== MATERIAL SHOWN
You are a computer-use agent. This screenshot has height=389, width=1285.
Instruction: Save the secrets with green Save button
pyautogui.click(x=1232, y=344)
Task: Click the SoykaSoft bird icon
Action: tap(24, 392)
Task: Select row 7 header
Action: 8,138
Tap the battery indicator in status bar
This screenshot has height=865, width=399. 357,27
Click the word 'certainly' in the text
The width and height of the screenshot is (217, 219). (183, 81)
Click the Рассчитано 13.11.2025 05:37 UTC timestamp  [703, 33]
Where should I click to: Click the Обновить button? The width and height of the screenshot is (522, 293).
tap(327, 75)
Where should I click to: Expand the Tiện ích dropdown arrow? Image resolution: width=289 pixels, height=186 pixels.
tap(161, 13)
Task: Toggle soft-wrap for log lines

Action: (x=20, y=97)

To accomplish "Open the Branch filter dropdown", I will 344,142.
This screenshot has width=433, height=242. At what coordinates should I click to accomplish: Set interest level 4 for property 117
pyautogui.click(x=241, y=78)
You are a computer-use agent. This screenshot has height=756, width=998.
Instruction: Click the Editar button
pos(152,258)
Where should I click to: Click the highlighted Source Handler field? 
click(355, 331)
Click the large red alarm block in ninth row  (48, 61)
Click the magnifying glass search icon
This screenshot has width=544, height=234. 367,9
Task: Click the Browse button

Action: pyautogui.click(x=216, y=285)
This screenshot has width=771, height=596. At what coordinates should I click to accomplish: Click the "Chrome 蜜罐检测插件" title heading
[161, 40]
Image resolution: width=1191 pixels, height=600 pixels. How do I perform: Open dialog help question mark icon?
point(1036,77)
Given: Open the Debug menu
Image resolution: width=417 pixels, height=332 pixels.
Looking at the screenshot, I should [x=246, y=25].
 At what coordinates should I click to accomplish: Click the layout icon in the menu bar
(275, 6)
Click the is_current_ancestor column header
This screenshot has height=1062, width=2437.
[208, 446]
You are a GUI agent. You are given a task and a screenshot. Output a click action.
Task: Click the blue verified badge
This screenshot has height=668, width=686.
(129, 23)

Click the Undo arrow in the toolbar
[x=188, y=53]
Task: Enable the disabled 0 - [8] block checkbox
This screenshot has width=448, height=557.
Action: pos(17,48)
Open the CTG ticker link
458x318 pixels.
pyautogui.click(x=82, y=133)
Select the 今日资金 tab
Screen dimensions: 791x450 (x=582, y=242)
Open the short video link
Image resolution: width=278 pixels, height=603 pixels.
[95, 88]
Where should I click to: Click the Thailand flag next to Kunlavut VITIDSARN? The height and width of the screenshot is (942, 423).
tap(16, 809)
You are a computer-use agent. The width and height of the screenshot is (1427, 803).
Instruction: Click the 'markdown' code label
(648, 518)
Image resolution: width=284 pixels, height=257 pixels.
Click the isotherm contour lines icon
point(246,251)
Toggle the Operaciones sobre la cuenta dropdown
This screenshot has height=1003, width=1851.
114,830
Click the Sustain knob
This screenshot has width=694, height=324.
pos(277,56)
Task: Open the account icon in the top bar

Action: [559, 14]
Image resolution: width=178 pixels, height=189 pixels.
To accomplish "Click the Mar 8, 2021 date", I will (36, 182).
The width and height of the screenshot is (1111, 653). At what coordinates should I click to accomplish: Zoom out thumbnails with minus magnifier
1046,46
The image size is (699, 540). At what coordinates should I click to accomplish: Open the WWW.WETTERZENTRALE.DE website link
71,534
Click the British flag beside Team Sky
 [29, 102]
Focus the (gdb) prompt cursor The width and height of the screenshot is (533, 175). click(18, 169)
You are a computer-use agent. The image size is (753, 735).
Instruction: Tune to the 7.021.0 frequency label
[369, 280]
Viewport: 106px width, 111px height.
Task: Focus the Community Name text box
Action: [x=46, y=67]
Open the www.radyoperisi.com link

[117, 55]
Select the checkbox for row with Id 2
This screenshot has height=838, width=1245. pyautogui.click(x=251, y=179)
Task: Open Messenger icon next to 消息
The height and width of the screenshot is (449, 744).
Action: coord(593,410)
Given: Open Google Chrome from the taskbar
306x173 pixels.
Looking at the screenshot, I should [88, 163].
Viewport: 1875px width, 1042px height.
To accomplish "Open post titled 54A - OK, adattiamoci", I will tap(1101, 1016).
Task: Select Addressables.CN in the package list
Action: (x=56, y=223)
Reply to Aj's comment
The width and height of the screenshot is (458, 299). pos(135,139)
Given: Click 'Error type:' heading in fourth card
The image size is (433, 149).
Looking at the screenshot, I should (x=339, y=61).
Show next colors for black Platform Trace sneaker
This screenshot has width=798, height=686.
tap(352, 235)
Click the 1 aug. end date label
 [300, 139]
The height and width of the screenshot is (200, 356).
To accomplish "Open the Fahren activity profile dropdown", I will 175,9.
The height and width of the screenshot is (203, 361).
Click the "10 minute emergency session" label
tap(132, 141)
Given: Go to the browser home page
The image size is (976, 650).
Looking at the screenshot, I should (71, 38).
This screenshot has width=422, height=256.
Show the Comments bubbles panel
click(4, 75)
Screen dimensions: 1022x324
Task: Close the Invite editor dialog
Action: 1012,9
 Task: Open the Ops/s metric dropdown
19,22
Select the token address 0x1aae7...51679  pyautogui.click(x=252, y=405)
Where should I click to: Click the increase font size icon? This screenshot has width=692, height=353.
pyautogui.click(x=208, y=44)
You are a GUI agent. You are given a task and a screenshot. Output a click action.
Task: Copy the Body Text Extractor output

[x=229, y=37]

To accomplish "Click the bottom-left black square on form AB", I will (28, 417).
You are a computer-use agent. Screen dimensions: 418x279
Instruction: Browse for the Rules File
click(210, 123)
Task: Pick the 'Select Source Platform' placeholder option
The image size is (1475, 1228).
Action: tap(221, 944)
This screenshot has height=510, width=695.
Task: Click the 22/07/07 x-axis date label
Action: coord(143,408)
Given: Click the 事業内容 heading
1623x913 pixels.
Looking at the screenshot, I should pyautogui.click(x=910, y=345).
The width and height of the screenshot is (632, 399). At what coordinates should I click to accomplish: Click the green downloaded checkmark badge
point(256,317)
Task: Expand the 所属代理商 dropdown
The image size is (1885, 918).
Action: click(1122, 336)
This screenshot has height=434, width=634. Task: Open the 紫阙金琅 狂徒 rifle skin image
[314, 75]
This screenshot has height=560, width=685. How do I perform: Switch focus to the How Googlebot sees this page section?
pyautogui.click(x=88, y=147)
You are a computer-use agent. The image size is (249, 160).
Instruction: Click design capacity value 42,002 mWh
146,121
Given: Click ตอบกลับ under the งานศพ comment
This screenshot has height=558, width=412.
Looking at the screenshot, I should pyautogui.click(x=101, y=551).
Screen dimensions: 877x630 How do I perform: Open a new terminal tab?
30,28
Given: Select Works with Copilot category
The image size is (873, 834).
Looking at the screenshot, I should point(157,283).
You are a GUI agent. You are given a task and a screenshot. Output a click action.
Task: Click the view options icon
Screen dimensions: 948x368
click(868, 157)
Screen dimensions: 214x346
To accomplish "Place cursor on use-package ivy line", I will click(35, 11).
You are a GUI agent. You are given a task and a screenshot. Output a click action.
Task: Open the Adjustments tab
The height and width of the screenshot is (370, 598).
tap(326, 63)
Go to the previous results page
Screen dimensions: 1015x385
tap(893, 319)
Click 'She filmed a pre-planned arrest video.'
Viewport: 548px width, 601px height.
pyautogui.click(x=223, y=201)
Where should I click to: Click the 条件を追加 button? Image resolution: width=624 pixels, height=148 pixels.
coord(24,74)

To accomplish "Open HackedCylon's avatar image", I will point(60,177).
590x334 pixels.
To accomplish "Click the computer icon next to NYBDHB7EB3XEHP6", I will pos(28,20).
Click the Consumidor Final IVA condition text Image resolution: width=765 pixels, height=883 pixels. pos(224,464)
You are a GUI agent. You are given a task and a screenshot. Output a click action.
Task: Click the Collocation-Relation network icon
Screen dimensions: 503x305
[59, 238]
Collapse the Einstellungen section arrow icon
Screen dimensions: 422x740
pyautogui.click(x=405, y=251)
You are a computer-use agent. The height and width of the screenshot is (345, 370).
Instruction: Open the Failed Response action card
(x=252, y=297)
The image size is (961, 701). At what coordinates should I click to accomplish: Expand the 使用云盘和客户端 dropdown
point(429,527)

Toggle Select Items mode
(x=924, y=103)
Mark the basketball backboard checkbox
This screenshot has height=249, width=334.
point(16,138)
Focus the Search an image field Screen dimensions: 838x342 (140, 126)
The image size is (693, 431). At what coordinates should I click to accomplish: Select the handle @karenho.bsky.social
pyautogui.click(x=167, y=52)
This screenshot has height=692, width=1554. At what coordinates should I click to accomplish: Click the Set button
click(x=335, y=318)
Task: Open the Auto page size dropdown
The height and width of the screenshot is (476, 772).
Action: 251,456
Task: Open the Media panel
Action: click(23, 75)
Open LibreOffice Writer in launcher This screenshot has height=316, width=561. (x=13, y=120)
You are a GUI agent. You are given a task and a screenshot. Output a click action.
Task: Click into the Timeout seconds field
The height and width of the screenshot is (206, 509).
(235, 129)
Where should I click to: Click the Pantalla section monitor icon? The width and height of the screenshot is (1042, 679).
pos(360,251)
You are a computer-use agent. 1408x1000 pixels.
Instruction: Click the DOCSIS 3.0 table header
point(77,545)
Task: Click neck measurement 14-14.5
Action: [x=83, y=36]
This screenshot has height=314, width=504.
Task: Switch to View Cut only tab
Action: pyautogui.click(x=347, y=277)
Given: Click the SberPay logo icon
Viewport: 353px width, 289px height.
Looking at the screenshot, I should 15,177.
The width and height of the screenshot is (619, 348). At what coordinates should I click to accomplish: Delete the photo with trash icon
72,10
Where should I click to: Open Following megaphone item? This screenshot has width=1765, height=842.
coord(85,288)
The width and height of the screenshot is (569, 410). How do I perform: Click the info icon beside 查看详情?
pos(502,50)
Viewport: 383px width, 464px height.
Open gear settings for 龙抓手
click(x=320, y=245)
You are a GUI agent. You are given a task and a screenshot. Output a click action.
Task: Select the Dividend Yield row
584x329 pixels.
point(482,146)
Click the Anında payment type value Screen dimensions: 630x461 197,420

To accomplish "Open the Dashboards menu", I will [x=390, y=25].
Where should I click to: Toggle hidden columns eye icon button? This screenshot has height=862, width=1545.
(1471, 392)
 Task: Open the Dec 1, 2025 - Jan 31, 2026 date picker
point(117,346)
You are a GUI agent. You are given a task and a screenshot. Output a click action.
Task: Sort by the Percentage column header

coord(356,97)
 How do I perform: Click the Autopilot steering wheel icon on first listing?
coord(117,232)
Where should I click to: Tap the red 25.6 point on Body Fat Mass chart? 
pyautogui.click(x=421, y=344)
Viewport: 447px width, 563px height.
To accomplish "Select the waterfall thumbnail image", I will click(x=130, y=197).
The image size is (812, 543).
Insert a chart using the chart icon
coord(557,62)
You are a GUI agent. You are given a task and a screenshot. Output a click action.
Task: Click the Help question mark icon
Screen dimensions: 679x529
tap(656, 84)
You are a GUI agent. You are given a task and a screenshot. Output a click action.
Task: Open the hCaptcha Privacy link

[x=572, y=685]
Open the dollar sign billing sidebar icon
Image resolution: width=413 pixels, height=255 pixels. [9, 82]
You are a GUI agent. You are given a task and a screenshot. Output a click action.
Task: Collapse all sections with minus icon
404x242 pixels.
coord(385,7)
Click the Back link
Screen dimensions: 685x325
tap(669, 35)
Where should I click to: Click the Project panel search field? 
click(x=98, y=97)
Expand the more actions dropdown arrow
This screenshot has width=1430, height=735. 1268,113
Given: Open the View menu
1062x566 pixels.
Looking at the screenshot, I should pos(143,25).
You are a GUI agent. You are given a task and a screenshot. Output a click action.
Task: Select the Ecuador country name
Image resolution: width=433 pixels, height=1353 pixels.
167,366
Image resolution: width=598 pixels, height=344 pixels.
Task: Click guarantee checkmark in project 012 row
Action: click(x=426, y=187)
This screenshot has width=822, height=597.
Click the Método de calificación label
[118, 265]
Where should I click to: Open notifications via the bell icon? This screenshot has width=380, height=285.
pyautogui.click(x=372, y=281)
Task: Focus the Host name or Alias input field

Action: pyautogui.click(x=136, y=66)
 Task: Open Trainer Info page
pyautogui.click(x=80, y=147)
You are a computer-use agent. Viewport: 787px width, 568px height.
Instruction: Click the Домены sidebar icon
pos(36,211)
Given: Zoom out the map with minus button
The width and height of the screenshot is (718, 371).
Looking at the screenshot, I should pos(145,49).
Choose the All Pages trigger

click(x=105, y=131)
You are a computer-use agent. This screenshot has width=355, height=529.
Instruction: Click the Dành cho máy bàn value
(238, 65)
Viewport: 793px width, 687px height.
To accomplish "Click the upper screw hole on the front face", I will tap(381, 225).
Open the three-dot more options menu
====
> INSTRUCTIONS FOR THE TASK
Whenever "block" occurs in a line of the entries, copy that line.

> ANSWER SECTION
Click the large red alarm block in ninth row  (48, 61)
Task: Enable the disabled 0 - [8] block checkbox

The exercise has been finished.